## Exercise directions
Retype each entry. Leave nothing out.

=== Begin Enclosure ===

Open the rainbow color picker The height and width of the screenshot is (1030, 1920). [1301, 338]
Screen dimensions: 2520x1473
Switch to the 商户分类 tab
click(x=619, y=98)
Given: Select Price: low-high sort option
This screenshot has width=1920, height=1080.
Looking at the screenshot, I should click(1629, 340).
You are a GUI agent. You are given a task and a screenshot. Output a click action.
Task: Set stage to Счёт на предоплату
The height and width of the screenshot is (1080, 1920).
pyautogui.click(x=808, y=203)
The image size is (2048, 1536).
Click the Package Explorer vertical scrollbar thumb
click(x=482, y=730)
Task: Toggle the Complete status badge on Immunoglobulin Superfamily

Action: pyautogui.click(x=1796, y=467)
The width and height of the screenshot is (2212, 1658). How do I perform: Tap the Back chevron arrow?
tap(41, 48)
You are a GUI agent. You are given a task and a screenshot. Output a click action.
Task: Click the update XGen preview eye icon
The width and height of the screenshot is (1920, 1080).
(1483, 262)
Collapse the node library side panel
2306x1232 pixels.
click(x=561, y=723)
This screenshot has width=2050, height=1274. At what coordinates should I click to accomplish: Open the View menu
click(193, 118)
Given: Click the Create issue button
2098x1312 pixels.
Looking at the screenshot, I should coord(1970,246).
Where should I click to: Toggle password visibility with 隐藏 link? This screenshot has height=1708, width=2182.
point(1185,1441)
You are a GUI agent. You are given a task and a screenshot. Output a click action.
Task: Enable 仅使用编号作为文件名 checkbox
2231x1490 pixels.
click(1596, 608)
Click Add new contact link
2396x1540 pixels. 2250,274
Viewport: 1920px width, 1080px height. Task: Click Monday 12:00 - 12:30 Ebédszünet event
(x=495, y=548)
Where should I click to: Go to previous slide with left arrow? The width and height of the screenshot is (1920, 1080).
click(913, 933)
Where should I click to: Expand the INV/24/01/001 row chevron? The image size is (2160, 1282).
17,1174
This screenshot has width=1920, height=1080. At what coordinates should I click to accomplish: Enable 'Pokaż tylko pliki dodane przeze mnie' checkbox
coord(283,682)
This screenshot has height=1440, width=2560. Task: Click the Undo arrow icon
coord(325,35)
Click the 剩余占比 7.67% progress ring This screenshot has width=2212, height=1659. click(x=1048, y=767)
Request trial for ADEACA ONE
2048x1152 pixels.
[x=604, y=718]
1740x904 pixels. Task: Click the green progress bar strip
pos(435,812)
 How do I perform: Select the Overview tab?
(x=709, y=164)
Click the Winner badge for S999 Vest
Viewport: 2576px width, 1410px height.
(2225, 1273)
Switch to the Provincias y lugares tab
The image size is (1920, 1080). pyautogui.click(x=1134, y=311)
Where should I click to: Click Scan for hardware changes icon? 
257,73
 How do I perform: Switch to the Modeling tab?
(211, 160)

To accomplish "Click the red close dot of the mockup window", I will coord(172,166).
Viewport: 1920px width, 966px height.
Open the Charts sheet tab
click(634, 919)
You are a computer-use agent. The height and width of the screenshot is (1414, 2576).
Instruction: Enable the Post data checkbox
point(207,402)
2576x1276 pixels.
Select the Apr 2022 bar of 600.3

=== End Enclosure ===

## Answer for the task
Open the rainbow color picker The height and width of the screenshot is (1030, 1920). [1301, 338]
Screen dimensions: 2520x1473
Switch to the 商户分类 tab
click(x=619, y=98)
Given: Select Price: low-high sort option
This screenshot has width=1920, height=1080.
Looking at the screenshot, I should click(1629, 340).
You are a GUI agent. You are given a task and a screenshot. Output a click action.
Task: Set stage to Счёт на предоплату
The height and width of the screenshot is (1080, 1920).
pyautogui.click(x=808, y=203)
The image size is (2048, 1536).
Click the Package Explorer vertical scrollbar thumb
click(x=482, y=730)
Task: Toggle the Complete status badge on Immunoglobulin Superfamily

Action: pyautogui.click(x=1796, y=467)
The width and height of the screenshot is (2212, 1658). How do I perform: Tap the Back chevron arrow?
tap(41, 48)
You are a GUI agent. You are given a task and a screenshot. Output a click action.
Task: Click the update XGen preview eye icon
The width and height of the screenshot is (1920, 1080).
(1483, 262)
Collapse the node library side panel
2306x1232 pixels.
click(x=561, y=723)
This screenshot has width=2050, height=1274. At what coordinates should I click to accomplish: Open the View menu
click(193, 118)
Given: Click the Create issue button
2098x1312 pixels.
Looking at the screenshot, I should coord(1970,246).
Where should I click to: Toggle password visibility with 隐藏 link? This screenshot has height=1708, width=2182.
point(1185,1441)
You are a GUI agent. You are given a task and a screenshot. Output a click action.
Task: Enable 仅使用编号作为文件名 checkbox
2231x1490 pixels.
click(1596, 608)
Click Add new contact link
2396x1540 pixels. 2250,274
Viewport: 1920px width, 1080px height. Task: Click Monday 12:00 - 12:30 Ebédszünet event
(x=495, y=548)
Where should I click to: Go to previous slide with left arrow? The width and height of the screenshot is (1920, 1080).
click(913, 933)
Where should I click to: Expand the INV/24/01/001 row chevron? The image size is (2160, 1282).
17,1174
This screenshot has width=1920, height=1080. At what coordinates should I click to accomplish: Enable 'Pokaż tylko pliki dodane przeze mnie' checkbox
coord(283,682)
This screenshot has height=1440, width=2560. Task: Click the Undo arrow icon
coord(325,35)
Click the 剩余占比 7.67% progress ring This screenshot has width=2212, height=1659. click(x=1048, y=767)
Request trial for ADEACA ONE
2048x1152 pixels.
[x=604, y=718]
1740x904 pixels. Task: Click the green progress bar strip
pos(435,812)
 How do I perform: Select the Overview tab?
(x=709, y=164)
Click the Winner badge for S999 Vest
Viewport: 2576px width, 1410px height.
(2225, 1273)
Switch to the Provincias y lugares tab
The image size is (1920, 1080). pyautogui.click(x=1134, y=311)
Where should I click to: Click Scan for hardware changes icon? 
257,73
 How do I perform: Switch to the Modeling tab?
(211, 160)

To accomplish "Click the red close dot of the mockup window", I will coord(172,166).
Viewport: 1920px width, 966px height.
Open the Charts sheet tab
click(634, 919)
You are a computer-use agent. The height and width of the screenshot is (1414, 2576).
Instruction: Enable the Post data checkbox
point(207,402)
2576x1276 pixels.
Select the Apr 2022 bar of 600.3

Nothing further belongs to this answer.